Add an RFC822 message to a public-inbox v2 format repository.

This function manages the v2 inbox structure, creating it if necessary and handling epoch rotation based on the specified mode.

Parameters:
  • v2path (str) – Path to the v2 inbox directory.

  • content (Message | bytes) – The email message as bytes or a Message object.

  • domain (str | None) – Optional domain for generating the Message-Id if missing.

  • env (dict[str, str] | None) – Optional git environment variables.

  • auto_epoch (str) – Epoch rotation mode - ‘size’ (default) or ‘annual’.

Raises:
  • ValueError – If the message is missing required headers.

  • RuntimeError – If any git operation fails or lock cannot be acquired.

Return type:

None

Example:

ezpi.add_rfc822_v2('/path/to/inbox', email_bytes)
ezpi.add_rfc822_v2('/path/to/inbox', msg, auto_epoch='annual')
ezpi.init_v2_inbox(v2path)[source]

Initialize a new public-inbox v2 format inbox.

Creates the v2 directory structure including: - inbox.lock file for global locking - git/ directory for epoch repositories - git/0.git as the first epoch - all.git/ as read-only endpoint with alternates

Parameters:

v2path (str) – Path where the v2 inbox should be created.

Returns:

Path to the first epoch repository (git/0.git).

Raises:
Return type:

str

ezpi.init_epoch(v2path, epoch)[source]

Create a new epoch repository in a v2 inbox.

Creates a bare git repository at v2path/git/{epoch}.git and updates the alternates file in all.git to include the new epoch.

Parameters:
  • v2path (str) – Path to the v2 inbox directory.

  • epoch (int) – Epoch number (0-based integer).

Returns:

Path to the newly created epoch repository.

Raises:

RuntimeError – If git init fails.

Return type:

str

ezpi.get_latest_epoch(v2path)[source]

Find the highest numbered epoch in a v2 inbox.

Parameters:

v2path (str) – Path to the v2 inbox directory.

Returns:

Tuple of (epoch_number, epoch_path).

Raises:

FileNotFoundError – If no epochs exist.

Return type:

tuple[int, str]

ezpi.get_epoch_size(epoch_path)[source]

Calculate the total size of a git epoch repository.

Sums the size of pack files and loose objects.

Parameters:

epoch_path (str) – Path to the epoch bare git repository.

Returns:

Total size in bytes.

Return type:

int

ezpi.should_rotate_epoch(epoch_path, mode)[source]

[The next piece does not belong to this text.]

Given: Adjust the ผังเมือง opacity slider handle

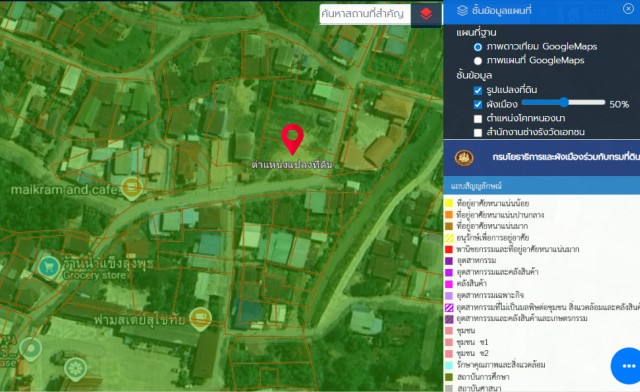Looking at the screenshot, I should click(x=564, y=102).
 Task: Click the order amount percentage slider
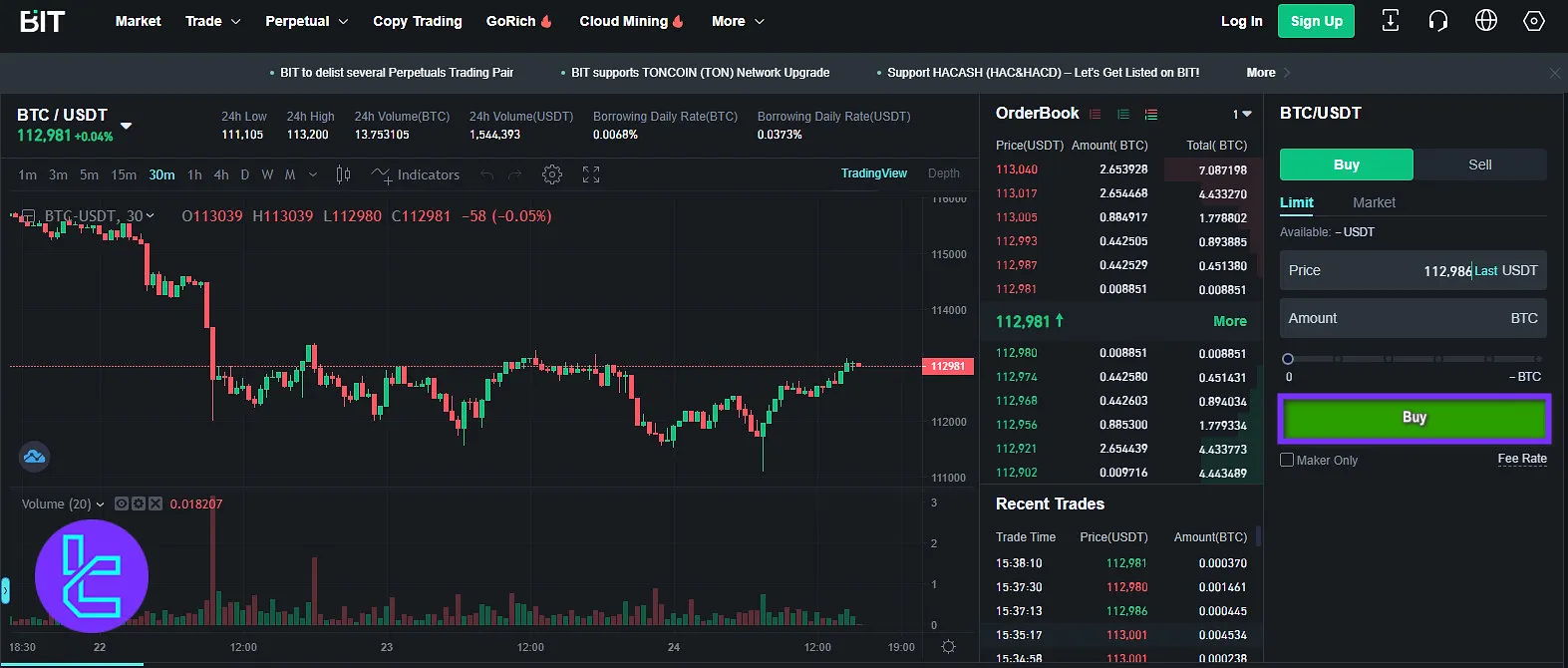(1412, 359)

Check if a new epoch should be created.

Parameters:
  • epoch_path (str) – Path to the current epoch repository.

  • mode (str) – Rotation mode - ‘size’ or ‘annual’.

Returns:

True if a new epoch should be created.

Return type:

bool

Reading Functions

Added in version 0.6.

These functions let you consume messages out of a v2 inbox that you (or someone else) is keeping up to date. EZPI itself never fetches from remotes – refresh the local checkout with git pull, lei up, etc. before calling these.

ezpi.iter_new_messages(v2path, cursor_name, auto_advance=False, start='head')[source]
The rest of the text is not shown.